The McGregor era multiplied the UFC's commercial valuation, contributed to the WME-IMG acquisition of Zuffa in July 2016 ($4 billion, the largest sports-franchise transaction in history at the time), and produced the cultural moments that crossed combat sports into mainstream entertainment coverage.

The Khabib era and the Dagestani rise (2018-2020)

Khabib Nurmagomedov won the UFC lightweight title at UFC 223 in April 2018 (decision over Al Iaquinta) and defended it three times before retiring at UFC 254 in October 2020 — the Justin Gaethje submission win that produced the iconic post-fight retirement announcement.

The Khabib era established the Dagestani training system — Khabib's American Kickboxing Academy and Dagestan training camp, his coaching by his father Abdulmanap Nurmagomedov, and the emphasis on chain wrestling and top-position grinding — as the new dominant style in the lightweight division and beyond. The successors that came out of the same training pool — Islam Makhachev (current lightweight champion), Magomed Ankalaev (light heavyweight contender), Khamzat Chimaev (middleweight contender), Umar Nurmagomedov (bantamweight contender) — have made the Dagestani lineage the most successful technical system in modern MMA.

ONE Championship and the global landscape (2011-present)

ONE Championship was founded in July 2011 in Singapore and grew through the 2010s into the dominant MMA promotion in Asia. The promotion's hydration-tested weight cuts, multi-discipline offerings (MMA, Muay Thai, kickboxing, submission grappling), and athlete-first positioning made it the most distinctive alternative to the UFC.

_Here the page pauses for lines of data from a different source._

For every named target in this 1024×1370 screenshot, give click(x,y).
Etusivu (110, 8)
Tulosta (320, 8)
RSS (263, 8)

The 2018 trade of Demetrious Johnson from the UFC to ONE Championship was a watershed moment — the first time a current UFC champion-level athlete crossed to a competitor promotion. Johnson's subsequent ONE flyweight title and his Adriano Moraes trilogy validated ONE's competitive credibility.

PFL and the Bellator acquisition (2018-present)

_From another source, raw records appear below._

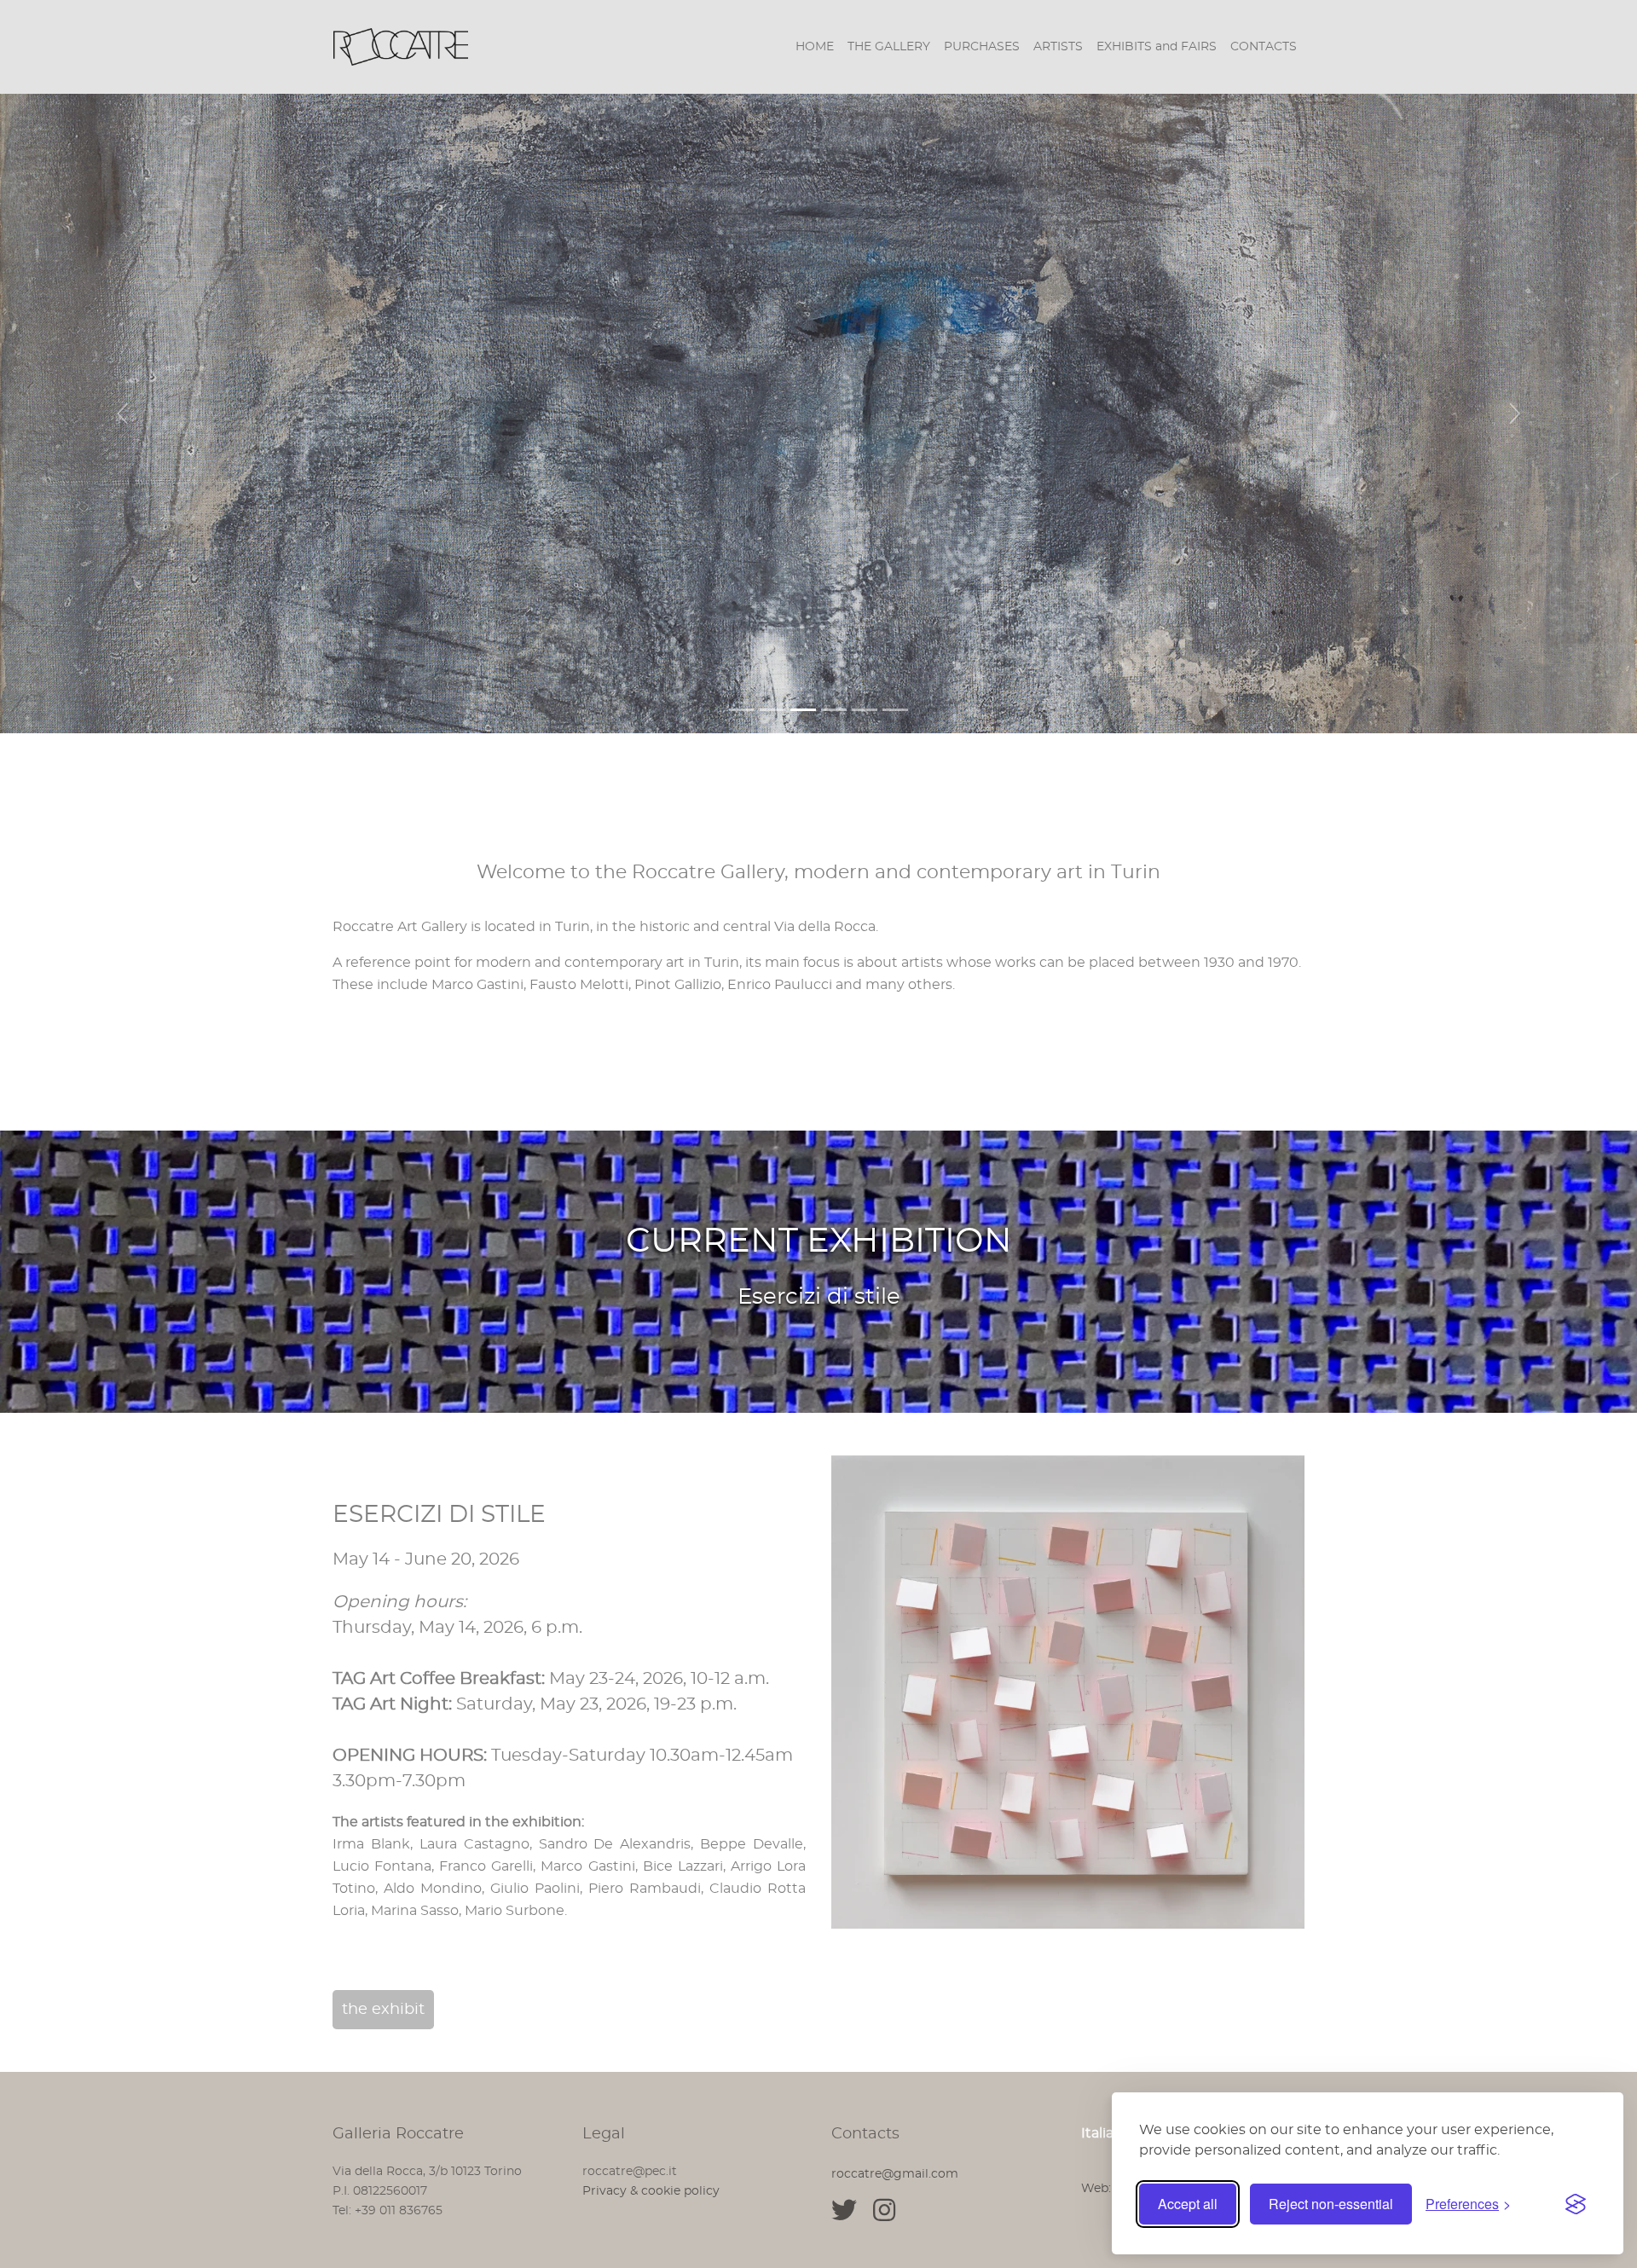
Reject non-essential (1331, 2203)
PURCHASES (982, 47)
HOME (814, 47)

The Professional Fighters League launched in 2018 with the league-and-playoffs format that distinguished it from the contender-vs-champion model. The 2023 acquisition of Bellator consolidated the #2 and #3 US MMA promotions into a single entity, reshaping the global promotional landscape into a UFC-vs-combined-PFL-Bellator-and-ONE structure.

The post-pandemic era and TKO Group (2020-present)

The COVID-19 pandemic forced the UFC into the "Fight Island" model in 2020 (events hosted at Yas Island, Abu Dhabi in front of empty arenas) before returning to full-capacity crowds in mid-2021. The September 2023 merger of the UFC with WWE under TKO Group Holdings — backed by Endeavor and the Saudi Public Investment Fund — restructured the corporate parent of the sport, though Dana White remained as UFC president and the operational model continued largely unchanged.

The current era — 2024 and beyond — is defined by the ESPN+ streaming distribution model in the US, the rise of the lighter-weight-class superstars (Ilia Topuria, Alexandre Pantoja, Sean O'Malley, Movsar Evloev), and the broader Saudi Arabia funding of combat sports across boxing, PFL, and exhibition matches. The Le v. Zuffa antitrust settlement in March 2024 ($375 million) addressed years of fighter-pay litigation; whether it will produce structural changes to fighter compensation remains the central business question of the decade.